The director concedes that because le Carré’s novel “is such a cornerstone of British literature”, he did feel some pressure in taking on the assignment. “It’s scary to handle material of this magnitude,” he admits.
“But you have to put that aside. If you are daring to do the job, you need to have strong connections to the material. I suppose I understand George Smiley’s soul in some way. When I first met John le Carré, there was a very strong personal connection. It felt like I understood what he was expecting from a film, and I was very surprised that was so generous and open. Not only in terms of sharing information and details with us for hours at a time, but also in terms of how he said, ‘Make interesting reflections of yourself.’ So I set out to try to make the images I saw in the book, and the humanity of the characters, come to the screen.”
After Peter Morgan had written a draft, Bevan found that the screenwriter “wasn’t available to keep going with the script, so we went to the team of Bridget O’Connor and Peter Straughan to write the screenplay adaptation. They worked very closely with Tomas for almost a year.”
Le Carré offers, “When I read Bridget and Peter’s first draft, it was a piece of dramatic and intellectual architecture that I could admire. I knew I couldn’t do something like that. At that point, I joined their work. It was not the film of the book; it was the film of the film. I think they did it splendidly.
“The greatest compliment all of the filmmakers paid to the book, as far as I’m concerned, was to make their own film from it. I was there as a resource, that’s all; I knew the material very well, and I offered what mental agility I have.”
“Their first draft was so promising,” remembers Slovo. “It helped make the development process very quick, and we started casting the movie by the time there was a third draft.”
Staying faithful to the period when it was written and published, the feature unfolds primarily in 1973 (progressing into 1974). Bevan adds, “The team’s script represented the book, retained the complications of the book, and had integrity at its heart. As a producer, you’re always looking for a compelling story, compelling emotion, and compelling characters. Their script had those elements, and it is very much their script that was shot.”
The script was now in the hands of a director making his first English-language film. Alfredson muses, “I’m unpredictable with my career moves; something comes up and I’ll feel, ‘This is the right thing to do next.’
“This picture is certainly a big step for me. I’ve been doing films and television for almost 30 years, so it was a big change to work in a different language. But everyone was so helpful.”

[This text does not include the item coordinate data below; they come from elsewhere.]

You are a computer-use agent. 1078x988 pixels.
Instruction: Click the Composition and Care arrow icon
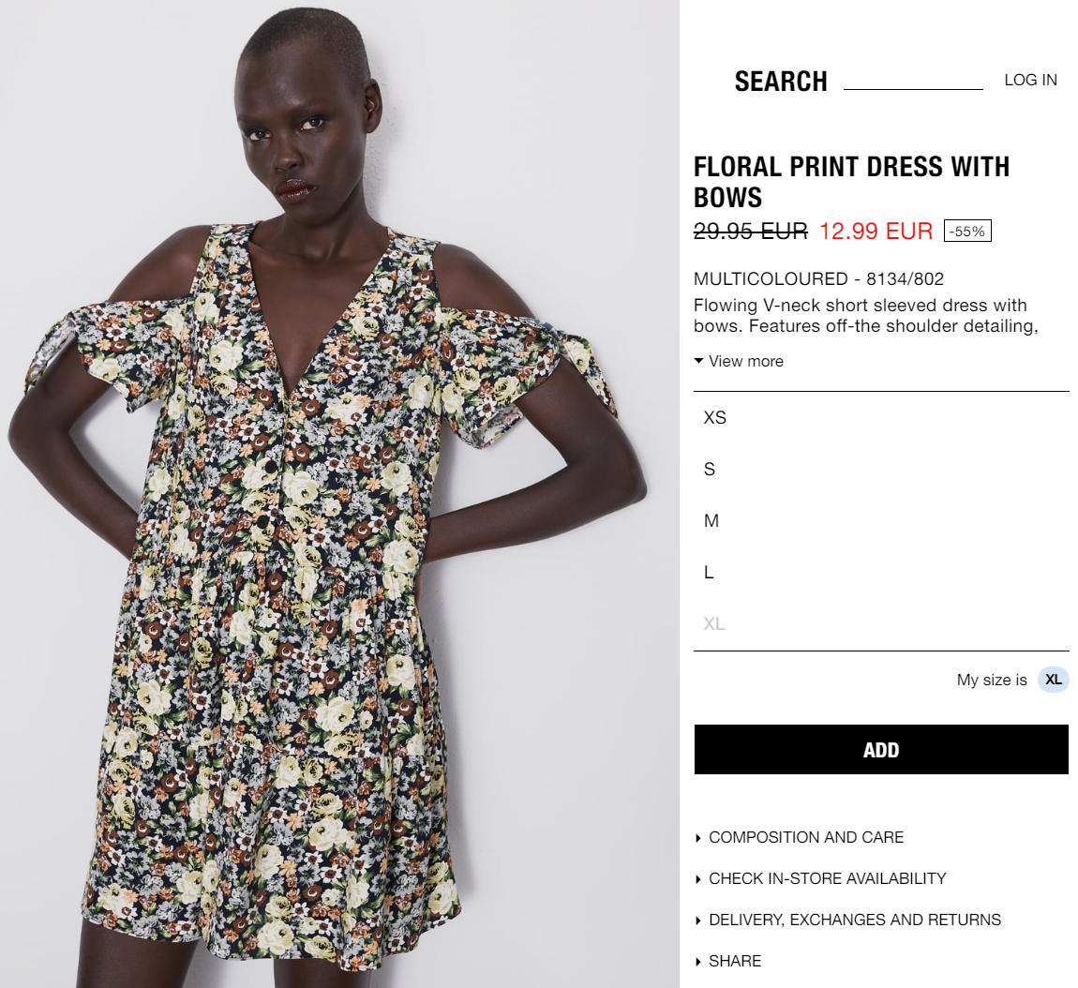click(x=697, y=838)
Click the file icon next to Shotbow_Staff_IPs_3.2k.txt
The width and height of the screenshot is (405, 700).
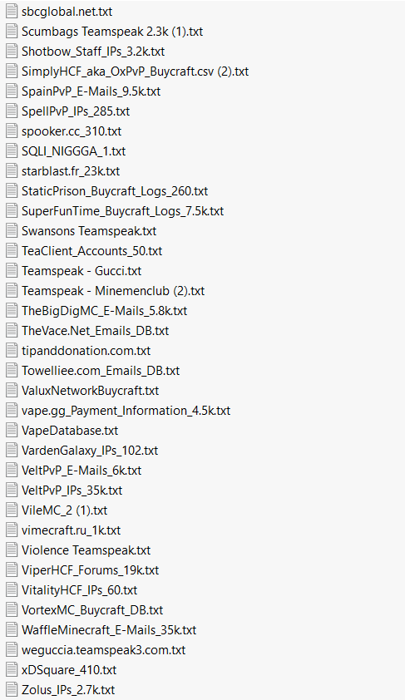pos(12,51)
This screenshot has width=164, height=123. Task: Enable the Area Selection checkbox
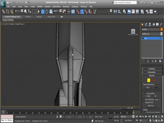click(144, 99)
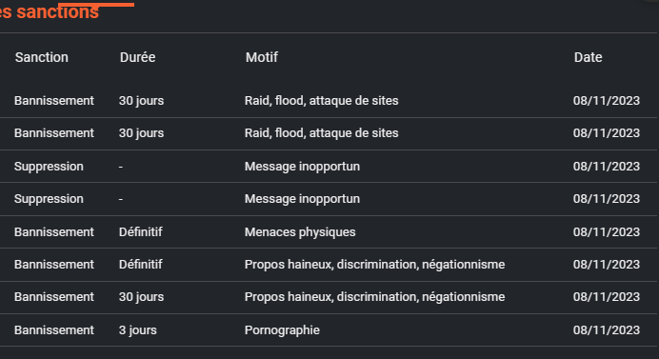Click the Durée column header
Image resolution: width=659 pixels, height=359 pixels.
coord(137,57)
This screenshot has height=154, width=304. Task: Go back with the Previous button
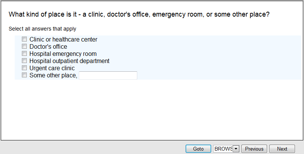pos(254,149)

Particularly so, he says, were the eyes and ears of the female half of the screenwriting team, Bridget O’Connor, who passed away just as filming began and to whom the finished film is dedicated. Alfredson reflects, “Since I wasn’t interested in doing it like the usual thriller, talking with Bridget about her interpretation and having her female eye on it was important. These men had to make use of their feminine sides and abilities. I needed that different perspective, and she helped me get it.”
In his research, Alfredson was fascinated to learn that “there was a lot of homosexuality in this world. At that time in Britain, it was not accepted, and there were spies and agents who could not be open about their sexuality because they could then be blackmailed. So Bridget and Peter were able to delve into this in the adaptation.”

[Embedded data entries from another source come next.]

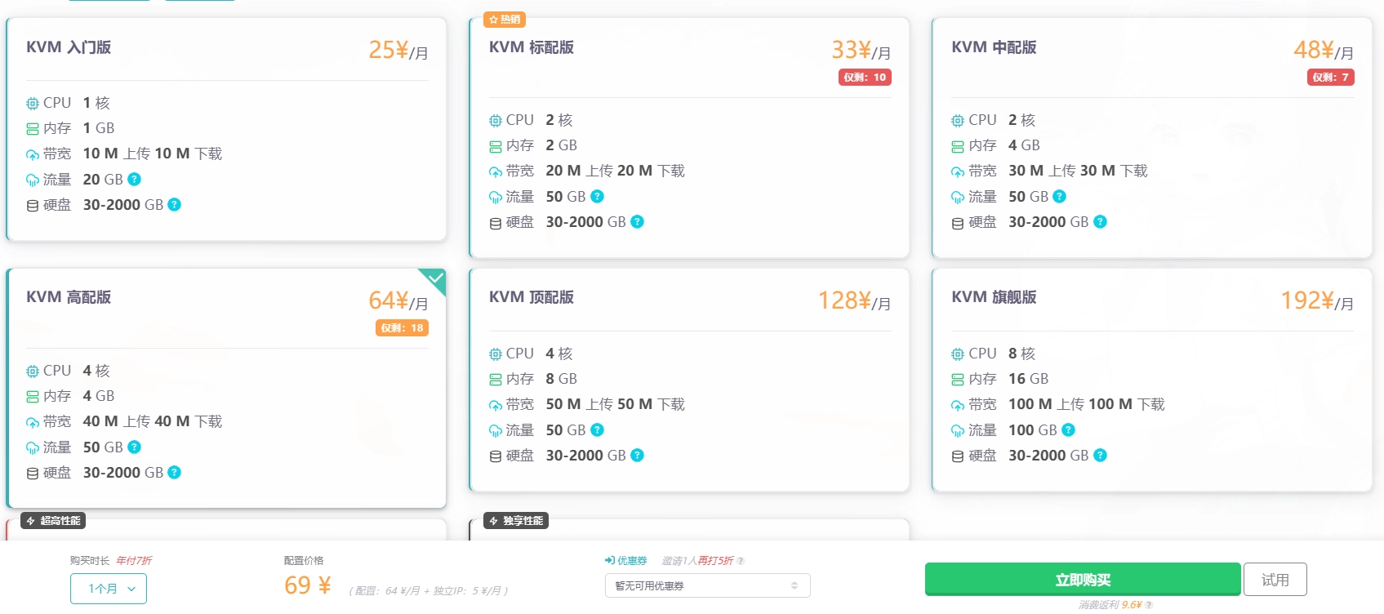Click the 带宽 bandwidth icon on KVM 中配版
This screenshot has height=614, width=1384.
pos(957,171)
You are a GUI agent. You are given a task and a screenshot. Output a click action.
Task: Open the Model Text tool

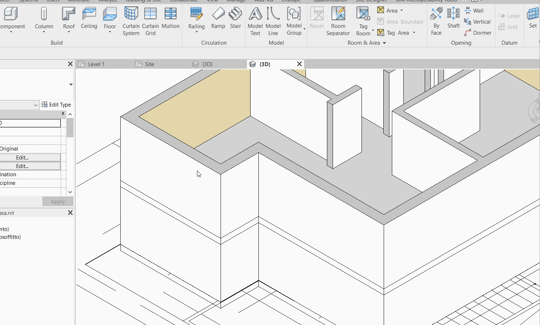pyautogui.click(x=255, y=21)
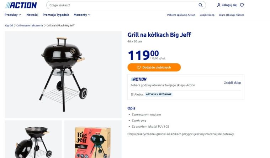Open Pobierz aplikację Action link
Image resolution: width=270 pixels, height=158 pixels.
(x=181, y=15)
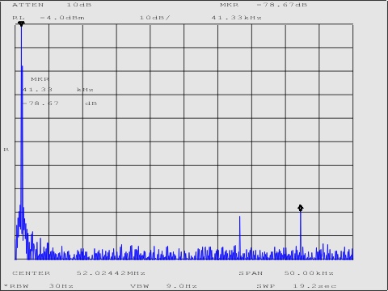The image size is (388, 291).
Task: Select the SWP 19.2sec sweep time
Action: coord(297,286)
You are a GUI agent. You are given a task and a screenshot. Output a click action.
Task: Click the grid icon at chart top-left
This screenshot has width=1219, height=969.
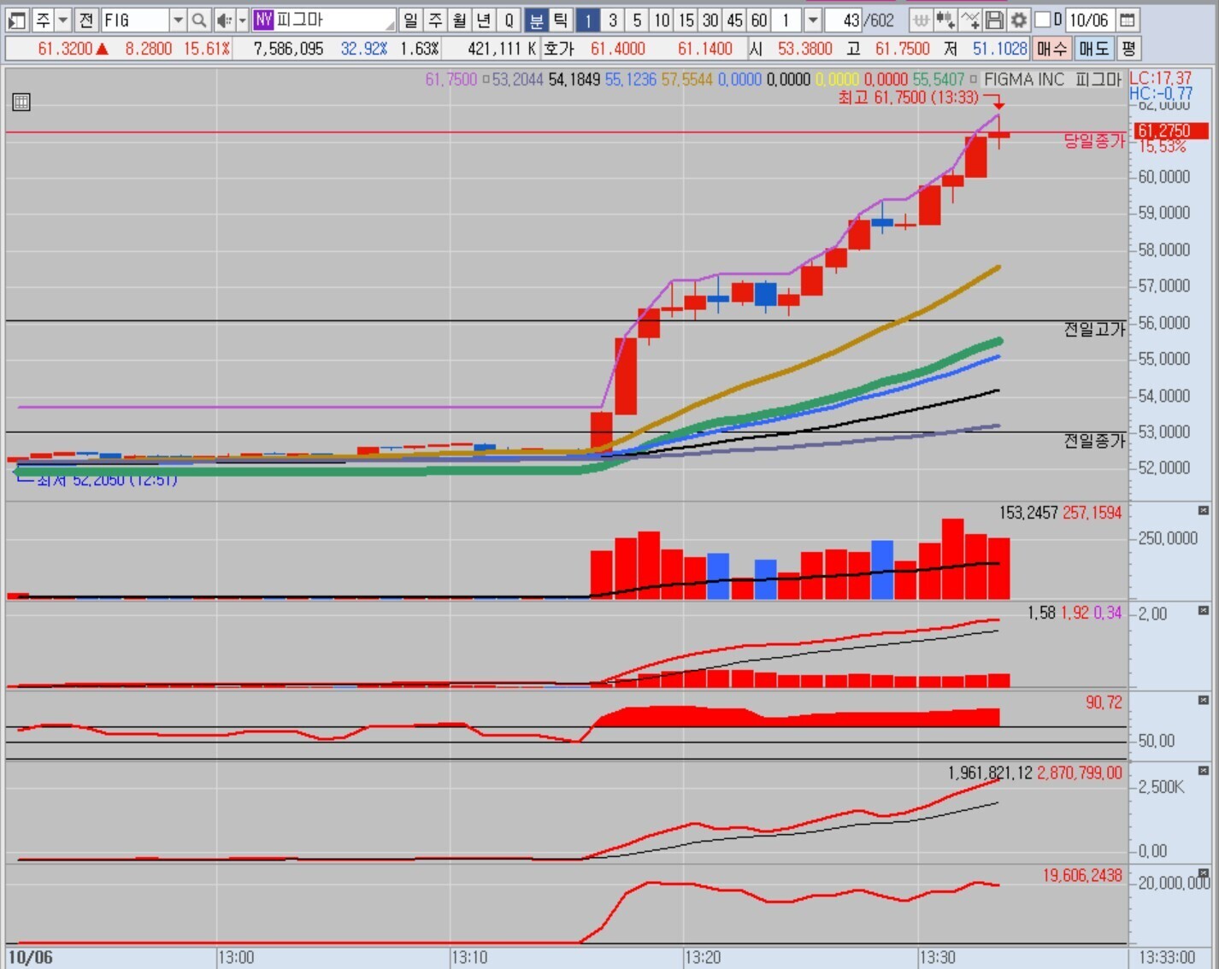[x=21, y=103]
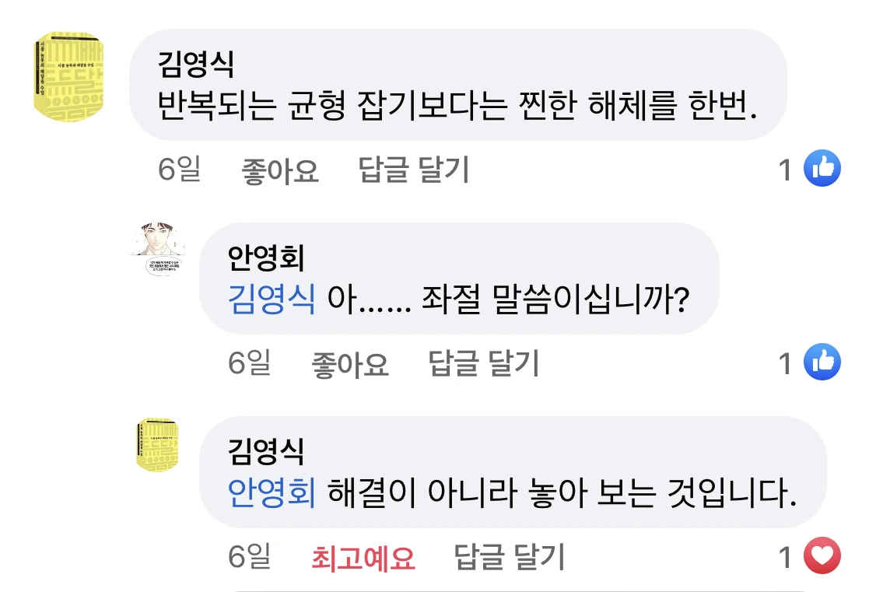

To the director, the story particularly resonates and reverberates with “eternal and dramatic questions of friendship, betrayal, and loyalty.

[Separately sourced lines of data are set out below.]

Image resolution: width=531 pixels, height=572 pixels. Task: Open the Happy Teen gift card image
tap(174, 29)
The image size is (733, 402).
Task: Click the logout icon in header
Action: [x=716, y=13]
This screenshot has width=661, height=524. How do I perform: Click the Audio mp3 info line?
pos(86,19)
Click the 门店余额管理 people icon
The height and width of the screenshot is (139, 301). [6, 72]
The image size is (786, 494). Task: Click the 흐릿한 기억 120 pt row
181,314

“Also, as we’ve now reached a little distance from the Cold War era, we can look at what happened; were the bad guys truly the bad guys? We should know about our shared history, especially this piece that still echoes today.”
Alfredson muses, “There’s also the factor of, ‘I know something that you don’t know.’ Say that, or hint that, to someone, and you’ve got their attention and are getting into their head.”